1965: David vs. Goliath
From 1960 to 1965, Ferrari embarked on an unprecedented dominance at the 24 Hours of Le Mans, securing six consecutive overall victories. This remarkable record proved to the automobile world that a small company could still win through superior design and talent. The traditional front-engine 3-liter 250 Testa Rossa captured the first two wins, followed by a “one-off” 330 TR (larger 4-liter V12) taking the third in 1962. The 1963 through 1965 races were won using Ferrari’s new mid-engine design 250 P, 275 P, and 250 LM racecars.

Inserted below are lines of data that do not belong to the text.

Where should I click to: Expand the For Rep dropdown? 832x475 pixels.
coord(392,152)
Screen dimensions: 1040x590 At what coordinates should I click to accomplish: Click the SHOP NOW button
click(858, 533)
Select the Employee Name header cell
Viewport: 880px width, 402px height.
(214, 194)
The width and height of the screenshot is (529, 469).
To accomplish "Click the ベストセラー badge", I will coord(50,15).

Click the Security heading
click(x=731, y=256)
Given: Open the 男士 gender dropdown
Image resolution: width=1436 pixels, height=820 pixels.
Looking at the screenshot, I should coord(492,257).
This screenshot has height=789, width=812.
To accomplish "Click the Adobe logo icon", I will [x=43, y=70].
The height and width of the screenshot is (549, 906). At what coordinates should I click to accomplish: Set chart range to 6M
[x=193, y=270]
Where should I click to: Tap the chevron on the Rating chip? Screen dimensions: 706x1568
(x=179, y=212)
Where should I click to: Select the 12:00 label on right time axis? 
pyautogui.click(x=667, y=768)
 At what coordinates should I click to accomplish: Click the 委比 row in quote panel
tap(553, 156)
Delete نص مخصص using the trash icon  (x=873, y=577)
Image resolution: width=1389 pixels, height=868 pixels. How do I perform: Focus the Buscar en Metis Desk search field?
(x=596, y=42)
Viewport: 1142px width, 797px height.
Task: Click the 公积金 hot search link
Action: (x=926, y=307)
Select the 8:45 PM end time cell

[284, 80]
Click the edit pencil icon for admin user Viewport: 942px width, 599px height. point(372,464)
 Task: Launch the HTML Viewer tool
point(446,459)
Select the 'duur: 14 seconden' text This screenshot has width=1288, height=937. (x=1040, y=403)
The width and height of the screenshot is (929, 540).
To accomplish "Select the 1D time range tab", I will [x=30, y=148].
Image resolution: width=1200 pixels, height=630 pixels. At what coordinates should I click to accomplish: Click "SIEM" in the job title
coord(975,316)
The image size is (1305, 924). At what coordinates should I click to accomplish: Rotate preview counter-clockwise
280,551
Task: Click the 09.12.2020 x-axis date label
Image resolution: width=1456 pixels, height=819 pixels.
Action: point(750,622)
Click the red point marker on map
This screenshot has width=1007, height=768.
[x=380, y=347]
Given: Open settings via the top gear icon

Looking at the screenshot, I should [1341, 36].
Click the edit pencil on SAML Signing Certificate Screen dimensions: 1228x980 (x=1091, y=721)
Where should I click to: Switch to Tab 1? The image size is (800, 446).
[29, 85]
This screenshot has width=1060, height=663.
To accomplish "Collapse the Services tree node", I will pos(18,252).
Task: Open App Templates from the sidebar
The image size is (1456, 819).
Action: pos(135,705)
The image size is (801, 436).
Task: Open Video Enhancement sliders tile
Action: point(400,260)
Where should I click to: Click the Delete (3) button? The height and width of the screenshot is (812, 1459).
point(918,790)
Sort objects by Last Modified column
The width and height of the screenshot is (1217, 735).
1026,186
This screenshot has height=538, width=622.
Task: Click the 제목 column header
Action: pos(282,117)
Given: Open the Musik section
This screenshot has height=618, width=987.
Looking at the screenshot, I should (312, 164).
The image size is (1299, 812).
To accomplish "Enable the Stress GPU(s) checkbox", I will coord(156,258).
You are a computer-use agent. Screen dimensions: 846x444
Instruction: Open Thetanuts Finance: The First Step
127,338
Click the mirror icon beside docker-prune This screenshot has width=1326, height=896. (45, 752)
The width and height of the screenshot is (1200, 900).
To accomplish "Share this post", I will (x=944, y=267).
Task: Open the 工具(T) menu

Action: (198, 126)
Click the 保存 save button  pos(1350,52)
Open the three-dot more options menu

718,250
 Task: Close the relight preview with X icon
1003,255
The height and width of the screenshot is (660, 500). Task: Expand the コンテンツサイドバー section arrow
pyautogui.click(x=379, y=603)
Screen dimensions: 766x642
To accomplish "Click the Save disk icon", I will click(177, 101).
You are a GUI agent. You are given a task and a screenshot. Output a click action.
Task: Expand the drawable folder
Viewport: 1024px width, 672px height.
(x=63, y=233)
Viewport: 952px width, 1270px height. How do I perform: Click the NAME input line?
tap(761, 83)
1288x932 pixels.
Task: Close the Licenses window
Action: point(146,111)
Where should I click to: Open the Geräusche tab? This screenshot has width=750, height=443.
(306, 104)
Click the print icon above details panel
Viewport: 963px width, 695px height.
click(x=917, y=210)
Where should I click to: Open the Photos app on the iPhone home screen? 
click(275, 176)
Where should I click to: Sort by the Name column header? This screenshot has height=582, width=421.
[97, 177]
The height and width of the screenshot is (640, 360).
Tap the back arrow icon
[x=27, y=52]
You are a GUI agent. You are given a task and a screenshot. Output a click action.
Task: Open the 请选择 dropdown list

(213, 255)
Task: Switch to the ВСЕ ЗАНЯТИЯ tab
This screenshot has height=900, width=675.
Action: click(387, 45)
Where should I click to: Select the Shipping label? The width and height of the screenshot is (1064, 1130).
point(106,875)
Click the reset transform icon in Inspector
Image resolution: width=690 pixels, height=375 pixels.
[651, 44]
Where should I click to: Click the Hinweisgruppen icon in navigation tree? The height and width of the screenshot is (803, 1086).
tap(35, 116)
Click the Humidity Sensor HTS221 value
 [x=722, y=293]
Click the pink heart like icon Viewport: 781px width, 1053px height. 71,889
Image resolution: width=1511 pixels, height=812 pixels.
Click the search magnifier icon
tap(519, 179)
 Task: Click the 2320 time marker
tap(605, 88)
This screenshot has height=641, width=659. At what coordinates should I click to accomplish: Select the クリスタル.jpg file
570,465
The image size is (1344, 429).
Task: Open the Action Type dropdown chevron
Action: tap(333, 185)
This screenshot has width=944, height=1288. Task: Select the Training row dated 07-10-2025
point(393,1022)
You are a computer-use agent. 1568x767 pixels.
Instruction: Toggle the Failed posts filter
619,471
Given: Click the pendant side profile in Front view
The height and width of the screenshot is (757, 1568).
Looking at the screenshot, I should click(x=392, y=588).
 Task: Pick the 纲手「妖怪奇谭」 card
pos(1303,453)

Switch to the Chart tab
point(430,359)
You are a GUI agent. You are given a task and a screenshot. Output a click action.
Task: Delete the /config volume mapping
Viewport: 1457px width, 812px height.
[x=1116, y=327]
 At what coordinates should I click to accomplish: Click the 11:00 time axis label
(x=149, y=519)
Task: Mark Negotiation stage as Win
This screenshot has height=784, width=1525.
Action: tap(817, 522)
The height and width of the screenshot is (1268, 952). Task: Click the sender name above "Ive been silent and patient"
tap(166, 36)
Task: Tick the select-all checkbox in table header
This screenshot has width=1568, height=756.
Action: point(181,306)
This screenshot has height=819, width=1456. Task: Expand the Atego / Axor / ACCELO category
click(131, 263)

During the 1965 event, both of Ferrari’s factory entries had numerous issues resulting in DNFs. However, Luigi Chinetti’s NART (North America Racing Team) Ferrari was driven by Masten Gregory and Jochen Rindt ran smoothly. A bad distributor would cost the team a 30-minute pit stop, as did a damaged rear differential towards the end of the race. Nevertheless, the duo nursed the car home and earned the win. Why all the fuss about this win? Ferrari’s victory in 1965 exemplifies the “David versus Goliath” scenario as the small Italian company was attacked by no less than six Ford GT-40s and four Shelby Daytona Coupes. As is said in racing, to finish first; first you have to finish.
2023: Return of the Prancing Horse after 58 years
Excitement was in the air as the new era of the Hypercar class dawned at the Le Mans 24 Centenary. Ferrari’s new hypercar, the 499P, uses a 3 liter, 671 bph, twin-turbocharged V6 engine and features semi-permanent all-wheel drive, with an electric motor at the front axle for an additional 268 hp.
Because of numerous rain showers and resulting accidents, the fight for the lead eventually came down to the #51 Ferrari and the #8 Toyota. Although Ferrari driver Pier Guidi went off course at the Mulsanne chicane, he climbed back into the lead until a pitstop in the 19th hour went south when the car wouldn’t start. This brought the two leaders just seconds apart when the Ferrari eventually came back out.
Then Toyota pilot Hirakawa lost control under braking at Arnage, sliding into the barriers. He limped the car back to the pits, and the crew scrambled to make repairs before sending it back out. Shortly after that, Pier Guidi brought the Ferrari in for its final stop and had to perform another power cycle to get it started. With just 23 minutes left, the #51 Ferrari left the pits and stayed in front of the Toyota to capture the win.